SANS | publié le : 23.12.2003 |

Pour les personnes atteintes de surdité ou de déficience auditive, l'insertion professionnelle ressemble souvent à un parcours d'obstacles. Rares sont les entreprises qui ont mené une réflexion sur l'intégration de ces travailleurs handicapés.

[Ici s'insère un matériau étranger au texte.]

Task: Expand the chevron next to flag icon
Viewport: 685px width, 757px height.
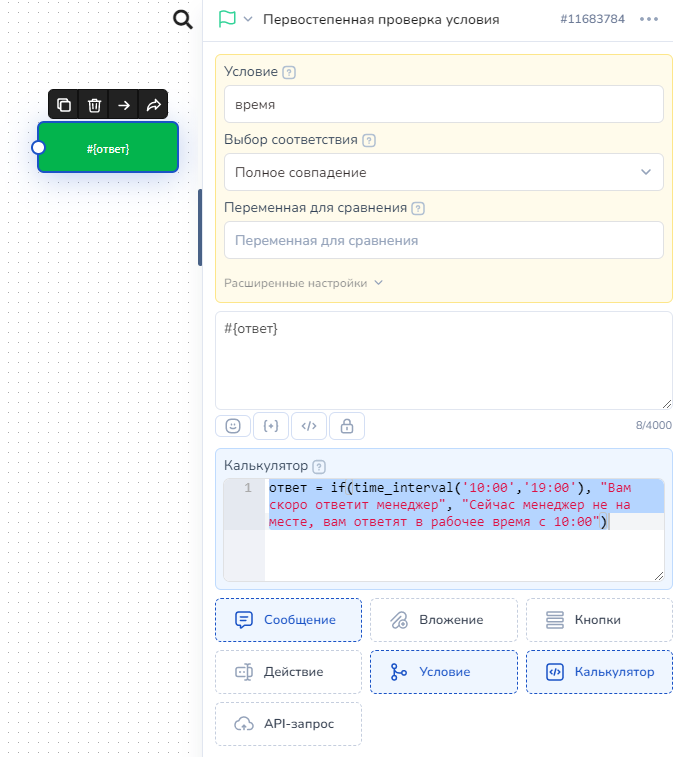Action: 248,19
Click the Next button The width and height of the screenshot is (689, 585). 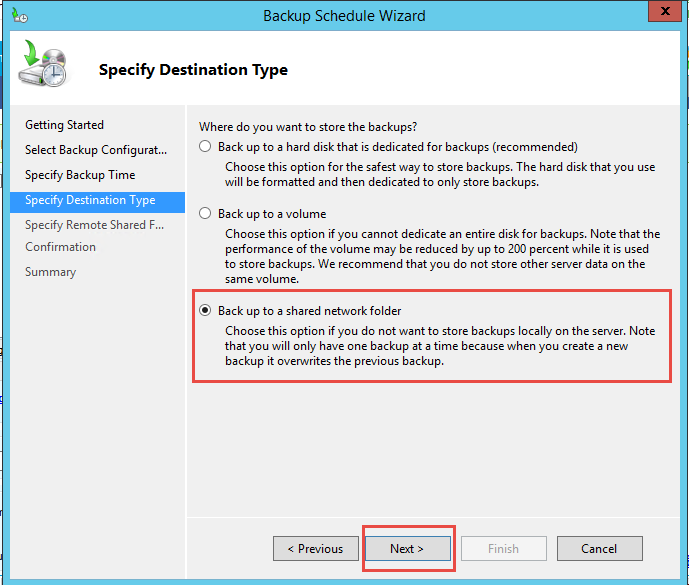pyautogui.click(x=408, y=548)
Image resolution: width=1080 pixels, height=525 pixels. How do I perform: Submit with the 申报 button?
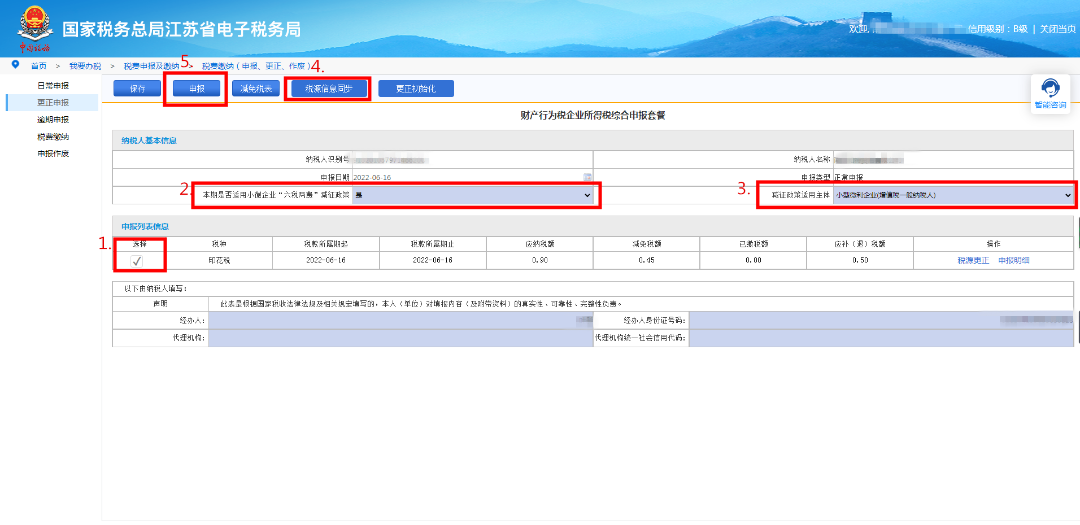(x=196, y=89)
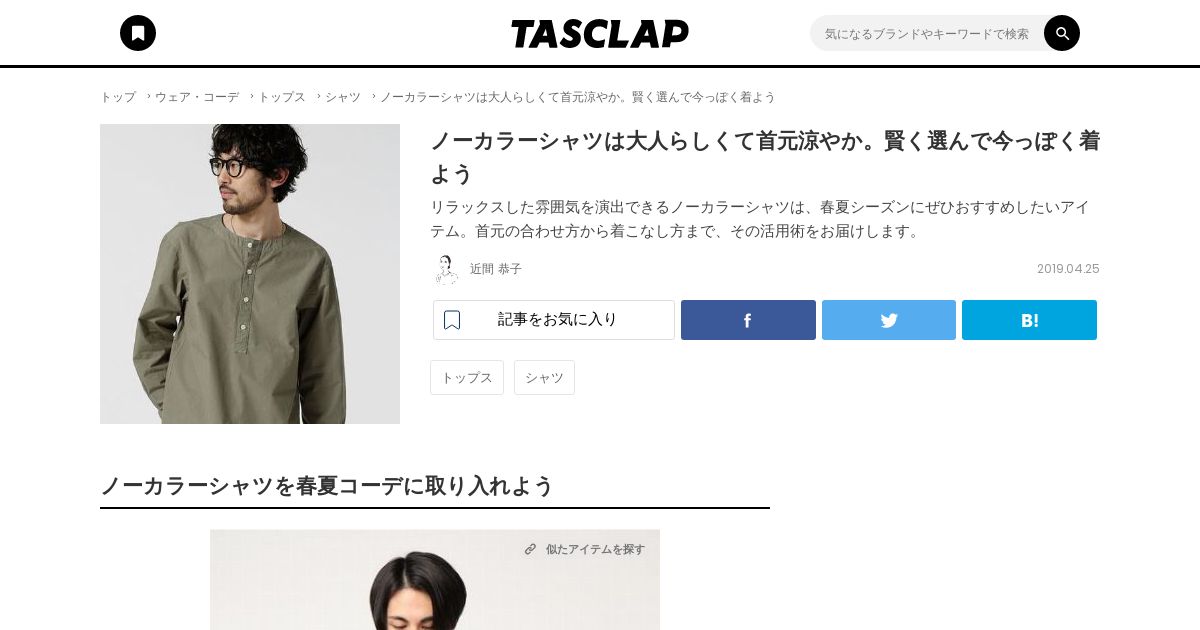
Task: Open the トップ breadcrumb link
Action: point(118,97)
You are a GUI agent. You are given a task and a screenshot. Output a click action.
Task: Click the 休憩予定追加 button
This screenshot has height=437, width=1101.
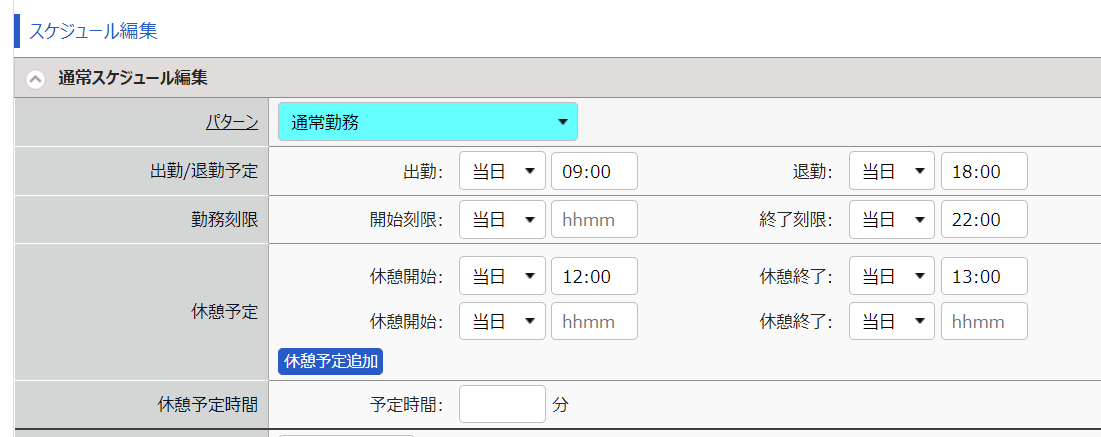(331, 362)
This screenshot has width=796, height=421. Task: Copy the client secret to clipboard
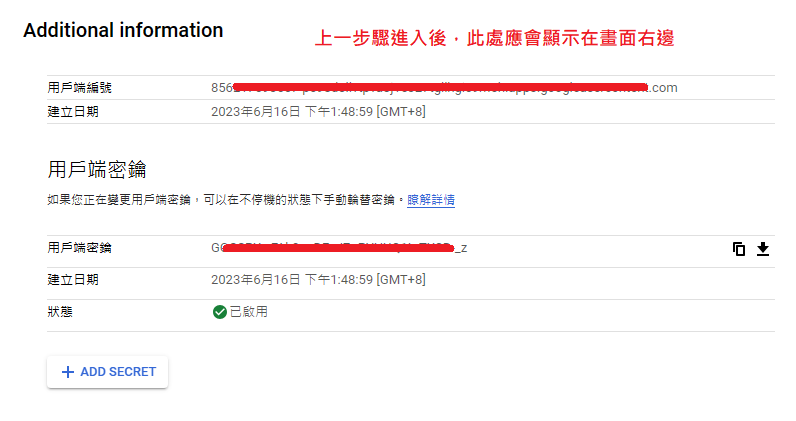point(739,249)
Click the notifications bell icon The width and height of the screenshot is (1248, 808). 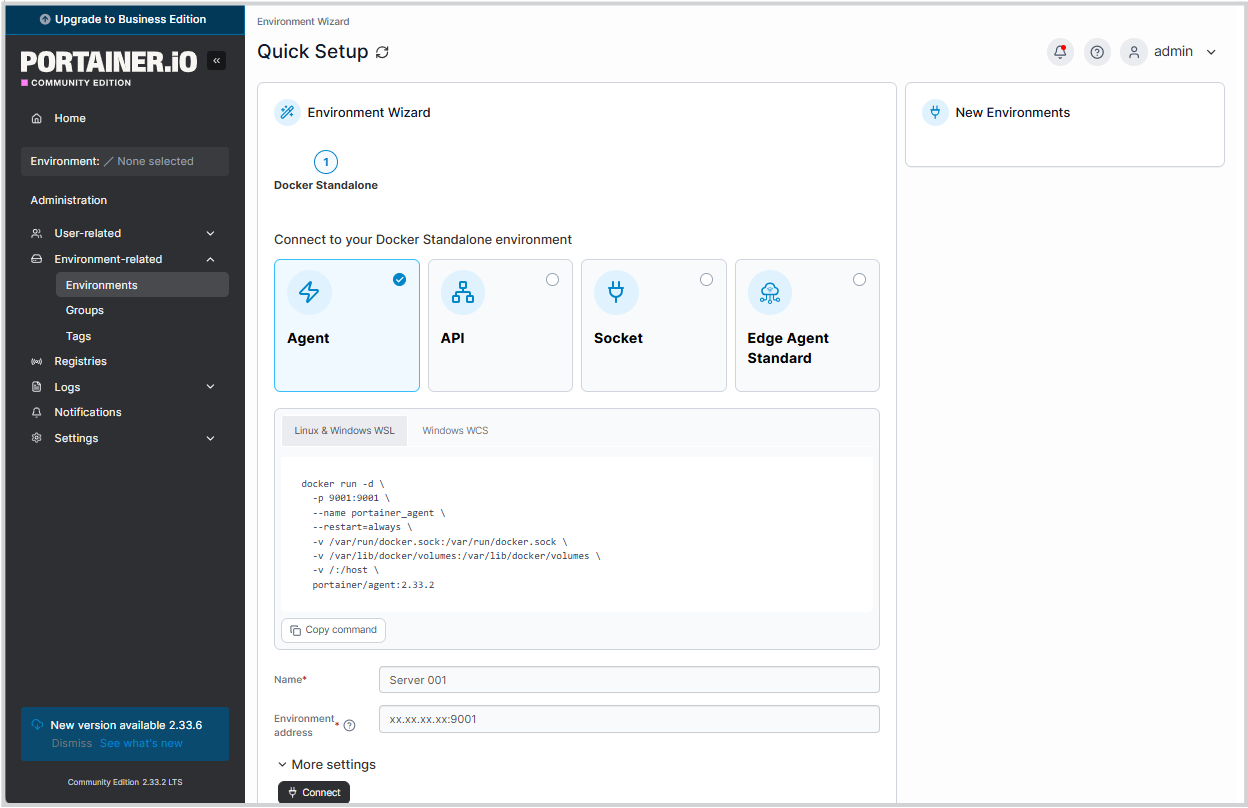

Devinette : quelle est la question cruciale pour le devenir du pays qui, à la mi-novembre, a alimenté le débat public ? Réponse : la capacité auditive de Jacques Chirac. A 71 ans, le président de la République serait, en effet, discrètement appareillé. Evidemment anecdotique, l'affaire du Sonotone de Jacques Chirac illustre, en tout cas, le malaise qui entoure la surdité, handicap mal connu que l'inconscient collectif assimile encore, parfois, à la déficience mentale. « Nous n'arrivons pas à nous dépêtrer de cette image sociale du sourdingue », confirme Jérôme Goust, ancien journaliste et écrivain, sourd à 90 %, qui a fondé l'Ouïe SARL, une société basée à Albi (81), qui oeuvre pour la reconnaissance de la malentendance. Sujette à raillerie, la surdité est un handicap caché. Le milieu professionnel n'échappe pas à cette règle. « Pendant longtemps, j'ai masqué ma malentendance au bureau », admet Bernard Prem, un salarié d'IBM. Une entreprise pourtant pionnière en matière d'insertion des travailleurs handicapés (un accord dès 1988) et d'accompagnement des malentendants.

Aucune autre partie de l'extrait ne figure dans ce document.